Mr West says this plan could jeopardise the reopening of the Blayney-Demondrille line, which recently was subject to a feasibility study by state government.
Hilltops Council's potential "rail trail", which would link with existing sporting ovals and other open spaces between Young and Chinaman's Dam, was identified in the Hilltops 2040 Local Strategic Planning Statement outlining 20 years of future land use planning in the local government area.
The document recently closed for public comment after an extended period on display.
Mayor West, who coordinates communication between local councils and Transport NSW in relation to the Blayney-Demondrille rail line, urged Hilltops Council to reconsider their plan.
"Cowra Council wrote to Hilltops Council to express our concern and disappointment in this proposal and its potential to jeopardise the opening of the Blayney-Demondrille rail line," Cowra mayor Bill West said.
"Hilltops Council, as well as the former Young and Harden Shires, have been strong supporters of our united push to reopen the Blayney-Demondrille rail line and urge them to reconsider," he said.

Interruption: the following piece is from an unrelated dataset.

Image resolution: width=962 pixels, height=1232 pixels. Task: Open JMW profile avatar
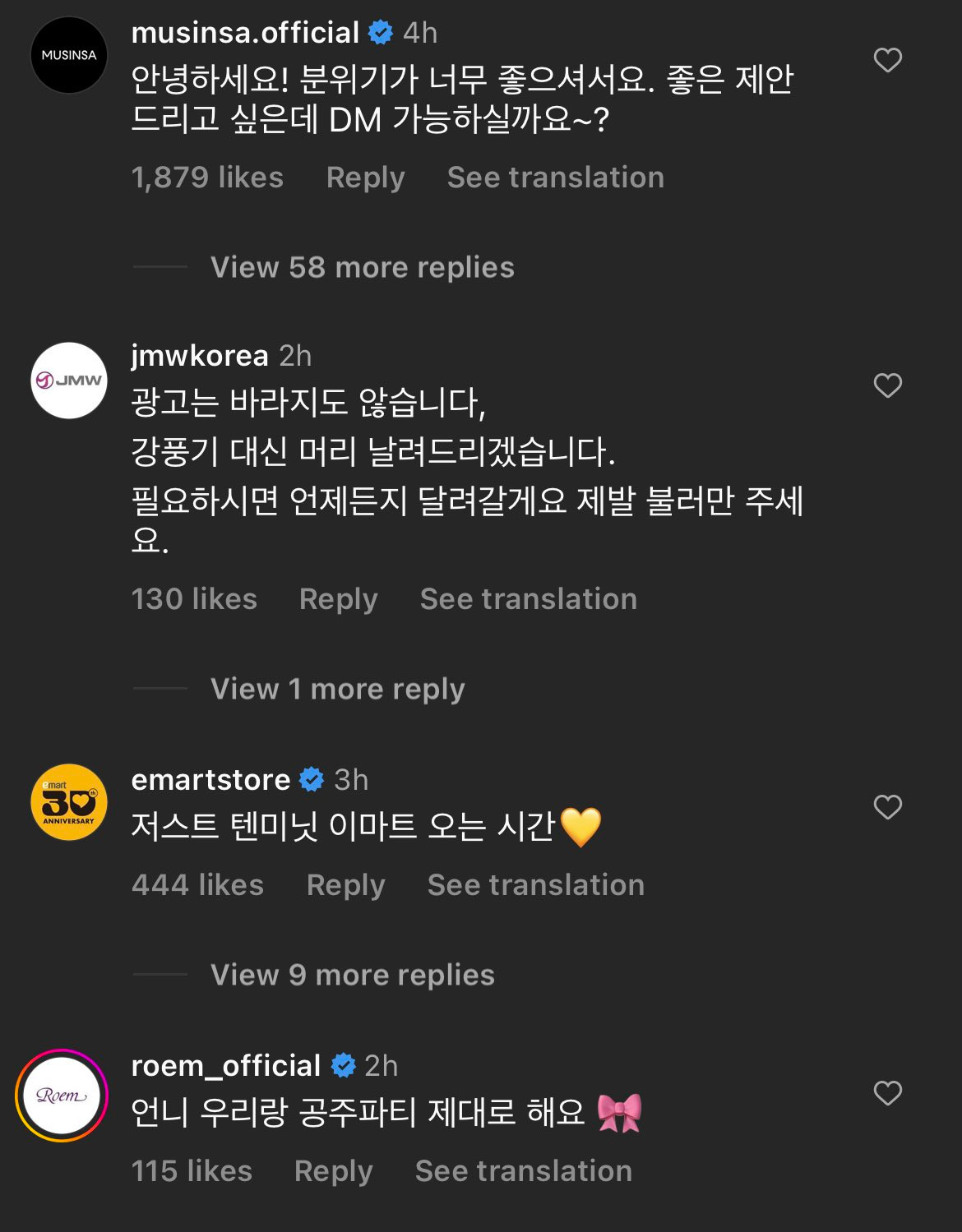69,381
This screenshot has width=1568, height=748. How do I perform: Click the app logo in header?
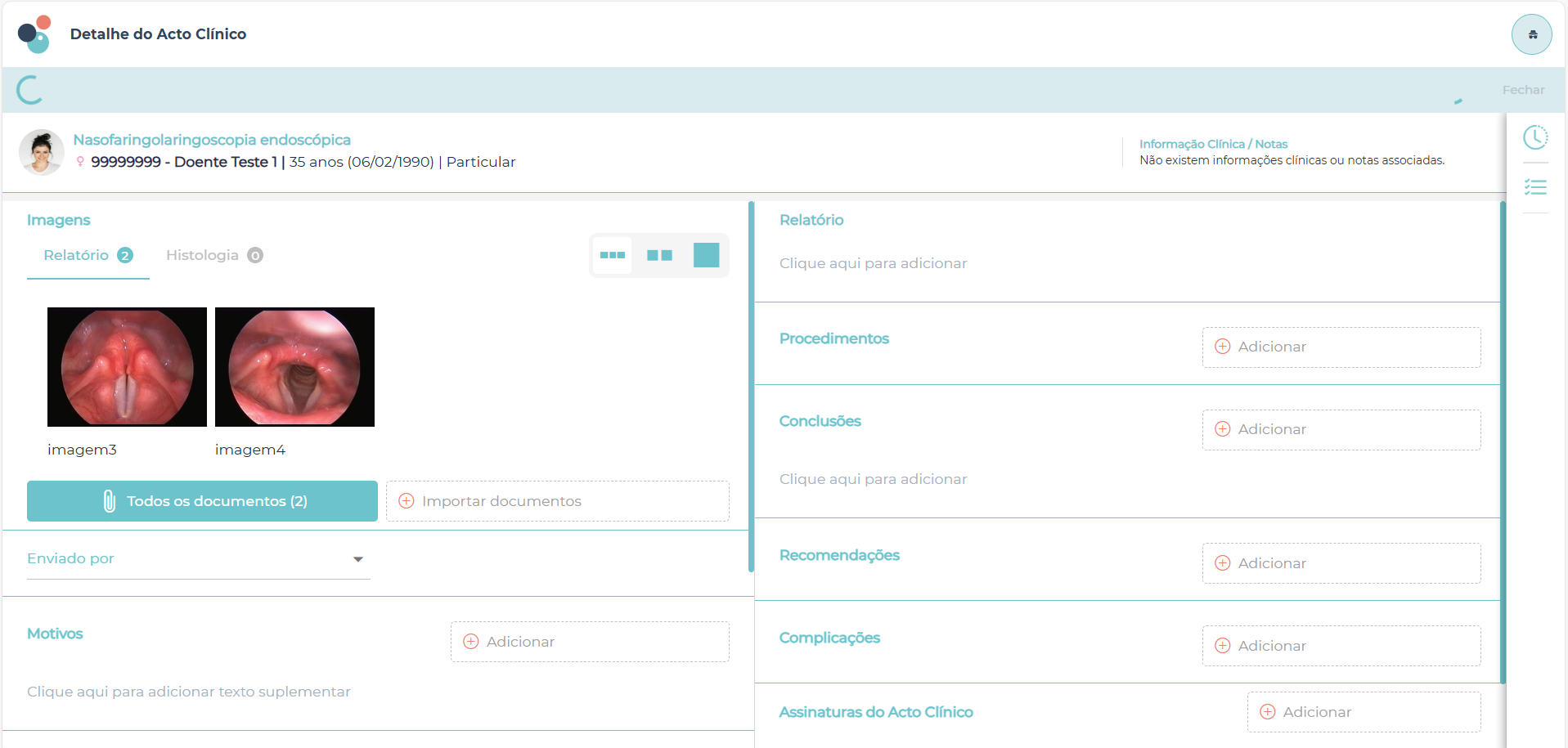34,34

Cootamundra MP Steph Cooke, a supporter of the reopening of the entire Blayney-Demondrille rail line, says she's been in contact with Hilltops Council regarding the matter.
"In 2019 I announced a feasibility study to be undertaken into the potential for reopening this line. This study has been completed and is currently with the minister for review. I look forward to the outcome.

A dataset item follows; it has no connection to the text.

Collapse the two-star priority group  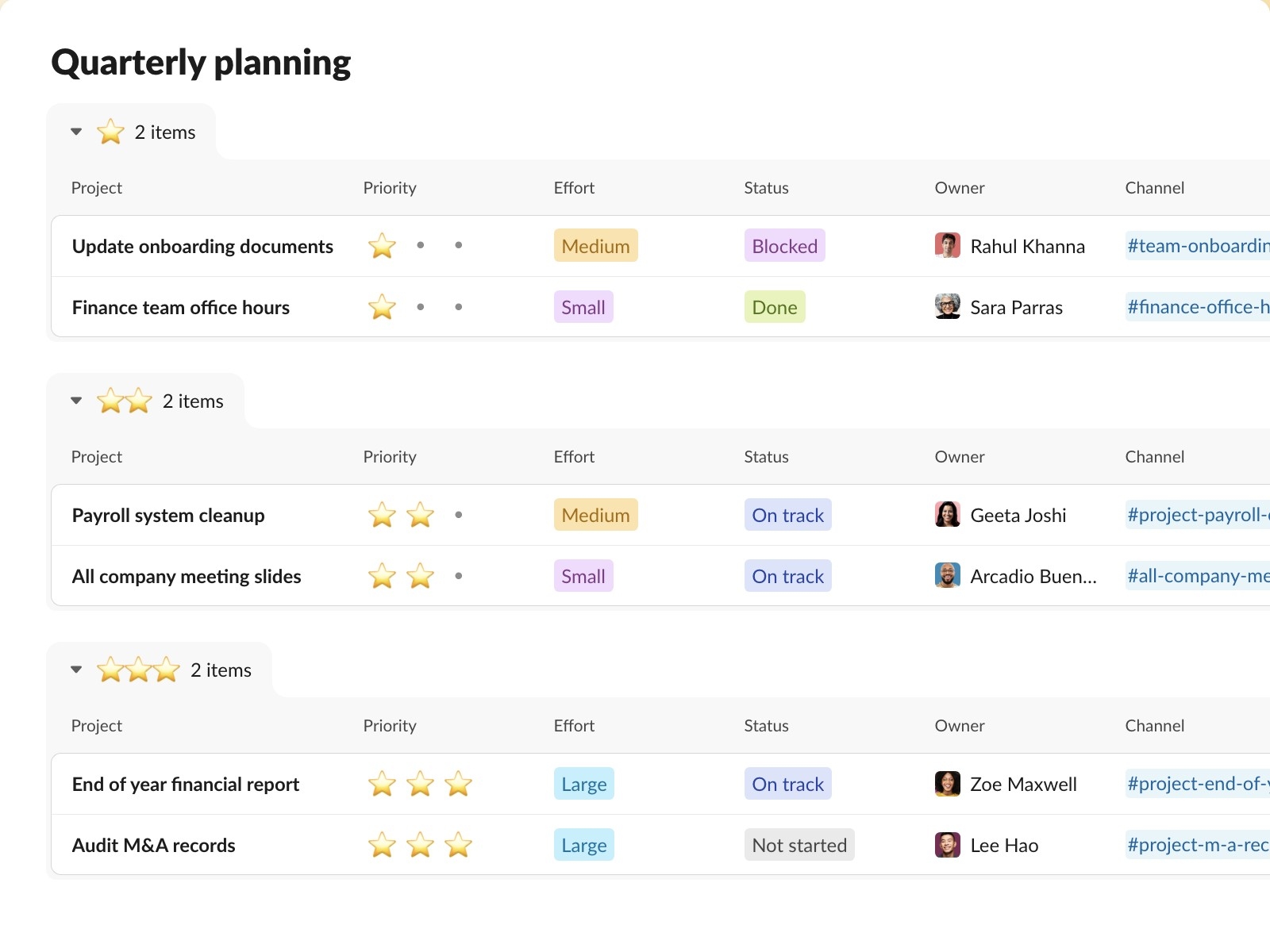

"I have met with Hilltops Council to discuss a proposal to convert the section of the track between the Young town centre and Chinaman's Dam and have reiterated my support for reopening the entire Blayney-Demondrille line," she said.
Hilltops Council says there's been no talk about converting or sharing the section of the rail line identified in their planning statement.
"An indicative path as shown on draft maps within the document follows the existing rail corridor. As the idea of the trail is only in its infancy, no conversation has been had as yet in relation to the potential to convert or share the rail corridor. Any commitment to an actual route for a pedestrian or cycle corridor requires further work and consultation. It is too early to determine whether this idea and location has merit and is feasible," a spokesperson for Hilltops Council said.
LVR secretary and treasurer John Healey was disappointed with Hilltops Council's draft plan.
"It amounts to vandalism of a public asset at worst, and at best it is inconsiderate to their neighbours along the line," he said.
"In 2009 the Cowra lines had services suspended, they were not closed by the requisite act of parliament. It is therefore still part of the NSW rail network.
"To propose any section of the corridor be repurposed to something other than a railway line is inappropriate and may place the reopening of the whole line in jeopardy."